Stored data
────────────────

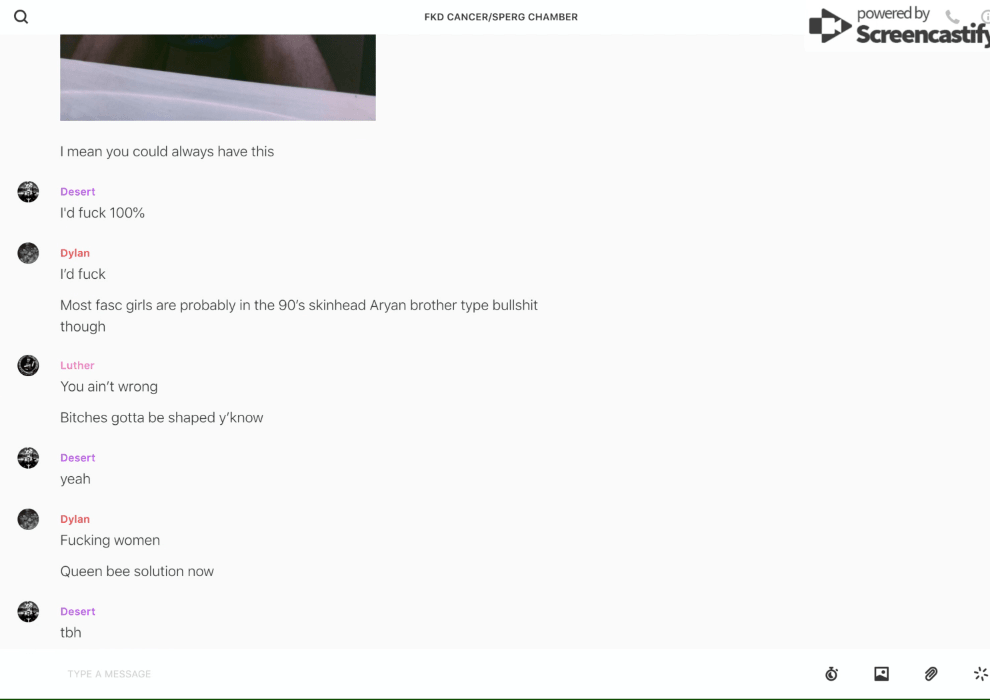The height and width of the screenshot is (700, 990).
Task: Attach an image using picture icon
Action: 881,673
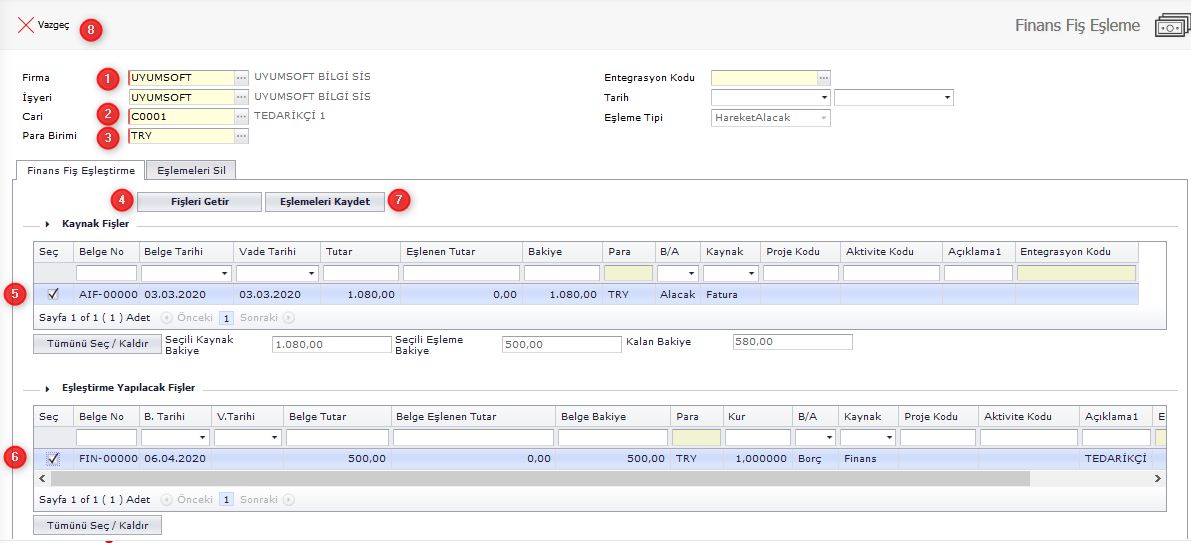Image resolution: width=1191 pixels, height=543 pixels.
Task: Click the Fişleri Getir button
Action: (199, 202)
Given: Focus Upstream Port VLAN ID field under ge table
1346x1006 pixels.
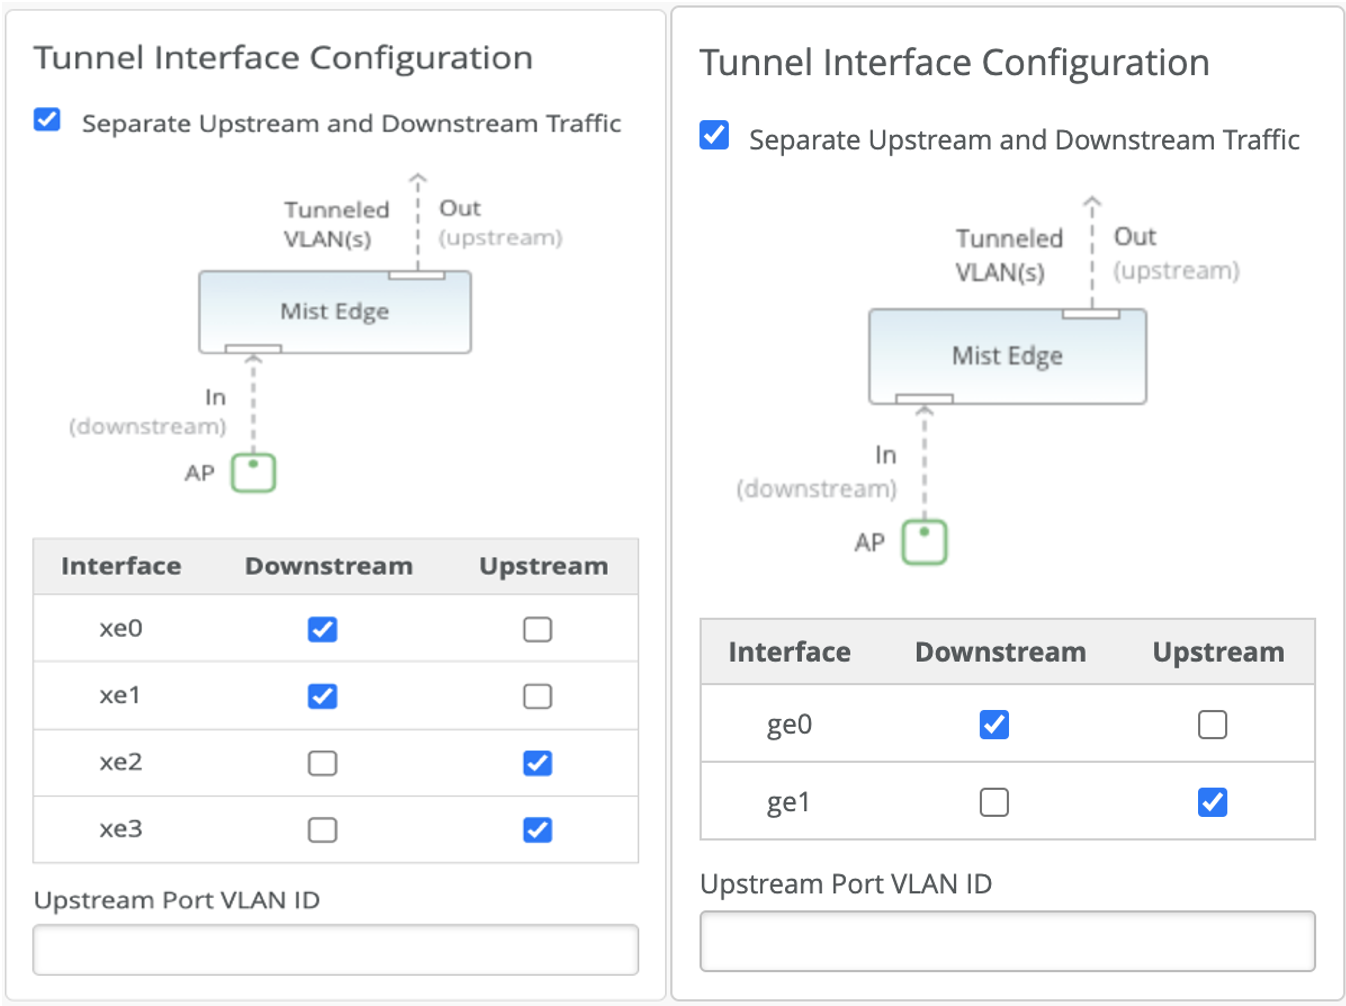Looking at the screenshot, I should pyautogui.click(x=1007, y=941).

────────────────

WORK REQUIRED ▸ From the line containing "Given: Focus Upstream" down to the end of the data above, reproduce each line exactly; no pictures.

YOUR SOLUTION ▸
Given: Focus Upstream Port VLAN ID field under ge table
1346x1006 pixels.
Looking at the screenshot, I should pyautogui.click(x=1007, y=941).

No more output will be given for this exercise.